Involving Children in Food Prep
While adults should be responsible for all contact with hot surfaces, including stoves and ovens, young children can help by:
- Washing fruits and vegetables
- Rinsing dried or canned beans
- Measuring dried pasta, beans, vegetables
- Adding premeasured ingredients to recipes
- Rinsing dishes
- Setting the table
Older children can help you cook by doing all the above plus:
- Peeling and slicing
- Following simple recipes
- Washing and rinsing dishes
- Forming raw bread rolls, meatballs, cookies, etc.
Teaching about Nutrition
While you menu plan, shop, and cook, you can talk to your child about what our bodies need and how the food we consume helps us grow and stay healthy. A good rule of thumb is to encourage your child to eat the “colors of the rainbow”.
Red: Red foods provide Vitamin C, lycopene, folate and flavonoids. They make our hearts strong and help improve our memory, as well as boosting our immune system. Includes: apples, strawberries, tomatoes, red bell peppers, red onion, cabbage, cherries, watermelon, grapefruit, guava.
Orange/Yellow: Orange and yellow foods provide Vitamin A, Vitamin C, beta-carotene. These help our eyes and heart stay healthy and boost our immune system. They also help keep our teeth and skin healthy! Includes: carrots, mangos, oranges, papaya, peaches, bananas, pineapple, butternut squash, yellow peppers, sweet potatoes, cantaloupe, apricot, lemons, corn.
Green: Green foods provide Vitamin K, carotenoids, chlorophyll, and omega-3 fatty acids to help us have healthy bones, teeth and eyes! They also help heal cuts and scrapes by clotting the blood! Includes: spinach, broccoli, bok choy, cucumber, green peppers, green beans, avocado, Brussels sprouts, kale, green herbs.
Blue/Purple: These foods provide anthocyanin (for memory and heart health), as well as Vitamin C and flavonoids among other nutrients. Includes: eggplant, purple cabbage, beets, purple asparagus, purple carrots, plums, blueberries, blackberries, currants, grapes, elderberries, prunes, raisins
White: Healthy heart and healthy cholesterol levels. Includes: garlic, onions, mushrooms, ginger, cauliflower, leeks, daikon radish, parsnips, white potatoes.

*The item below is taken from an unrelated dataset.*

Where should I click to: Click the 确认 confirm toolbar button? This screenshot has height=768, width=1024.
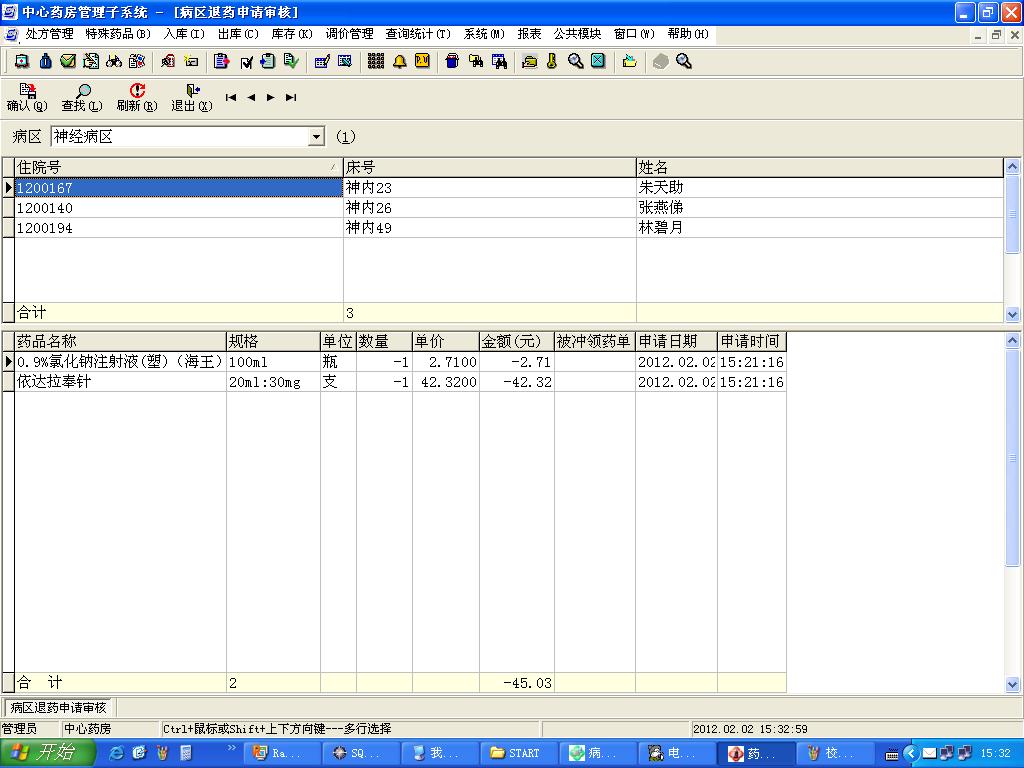[27, 97]
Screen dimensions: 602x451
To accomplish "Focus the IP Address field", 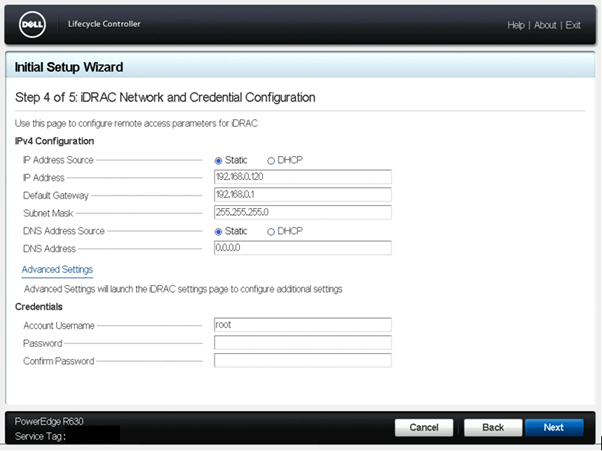I will click(x=302, y=177).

Check out this list of healthy foods kids can make! Other ideas: granola bars, popsicles, no bake cookies, fruit salsa, hummus (peanut butter hummus, anyone?), snack mixes, fruit skewers with yogurt dip, bagel pizzas, breakfast burritos, pancakes, overnight oatmeal, chia pudding, turkey meatballs, guacamole, oatmeal banana cookies, sloppy joes, turkey meatloaf, oven baked chicken nuggets, no bake energy balls, muffin tin quiches and frittatas, banana muffins, and just for fun: mug cakes!